▸ **Exercise instructions**
An exact copy of the data is required; the images should not appear in it.

======

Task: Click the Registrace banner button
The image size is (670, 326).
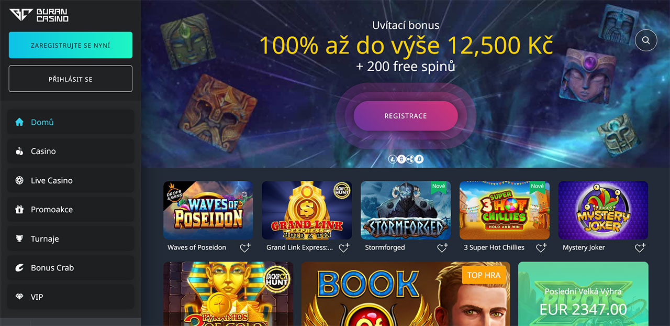Action: coord(406,116)
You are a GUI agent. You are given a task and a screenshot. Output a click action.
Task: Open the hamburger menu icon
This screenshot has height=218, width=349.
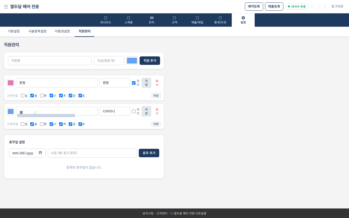(6, 7)
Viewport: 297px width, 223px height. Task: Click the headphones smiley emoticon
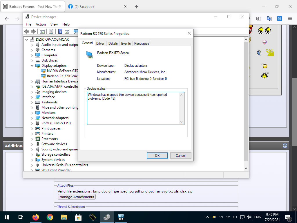(x=264, y=75)
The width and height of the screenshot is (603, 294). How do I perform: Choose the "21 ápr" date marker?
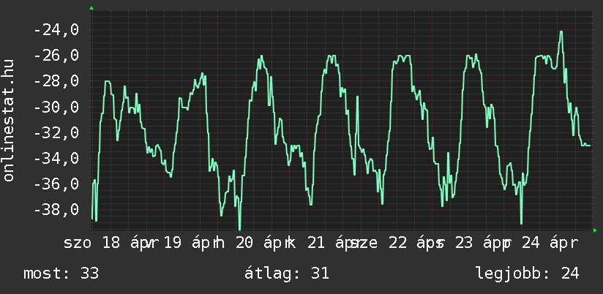click(332, 243)
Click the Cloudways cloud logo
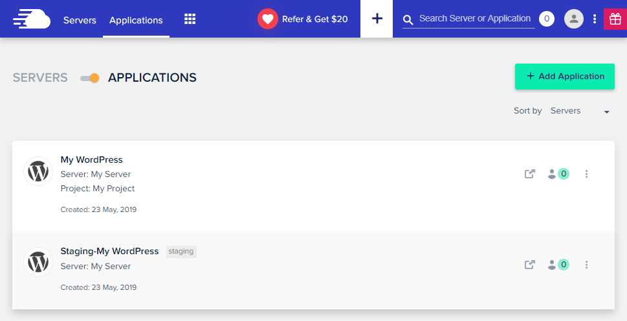The image size is (627, 321). pos(31,19)
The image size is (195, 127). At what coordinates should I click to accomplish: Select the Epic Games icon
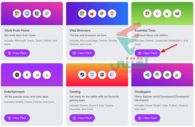[x=102, y=75]
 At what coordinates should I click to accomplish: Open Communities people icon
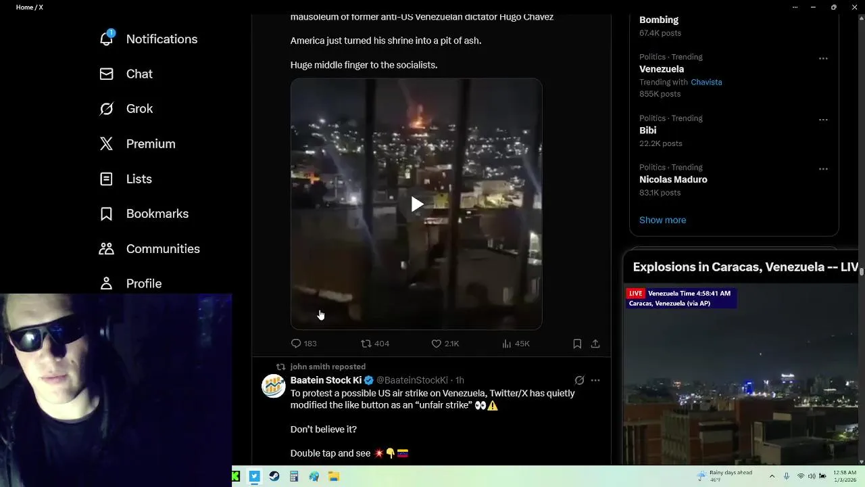[x=106, y=248]
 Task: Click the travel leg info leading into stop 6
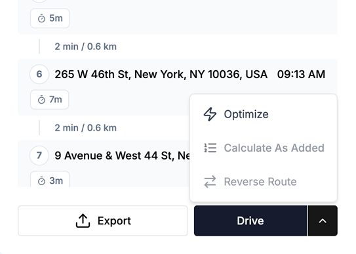(x=86, y=47)
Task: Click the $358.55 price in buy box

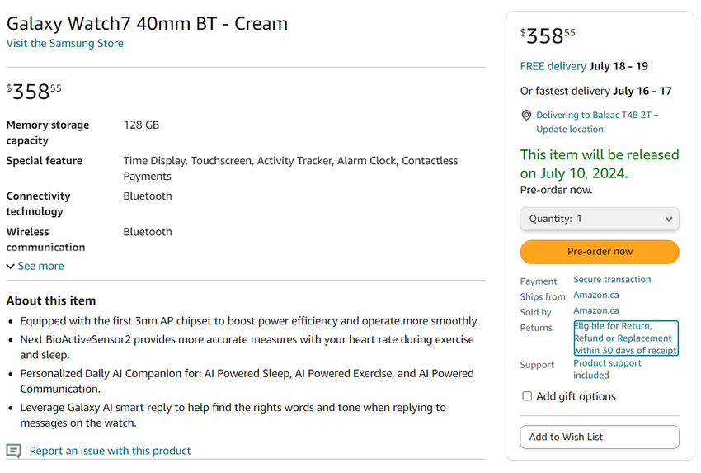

======

▸ **Reply**
Task: Click the Registrace banner button
The image size is (670, 326).
Action: coord(406,116)
You are a GUI agent. You are given a task and a screenshot. Output a click action.
Task: Open the hamburger menu icon
This screenshot has height=218, width=349.
(6, 7)
Viewport: 297px width, 223px height. Task: Click the headphones smiley emoticon
(x=264, y=75)
The width and height of the screenshot is (603, 294). How do I perform: Choose the "21 ápr" date marker?
click(332, 243)
Click the Cloudways cloud logo
The image size is (627, 321). pos(31,19)
The image size is (195, 127). At what coordinates should I click to accomplish: Select the Epic Games icon
[x=102, y=75]
 At what coordinates should I click to accomplish: Open Communities people icon
[x=106, y=248]
 Task: Click the travel leg info leading into stop 6
(x=86, y=47)
Task: Click the $358.55 price in buy box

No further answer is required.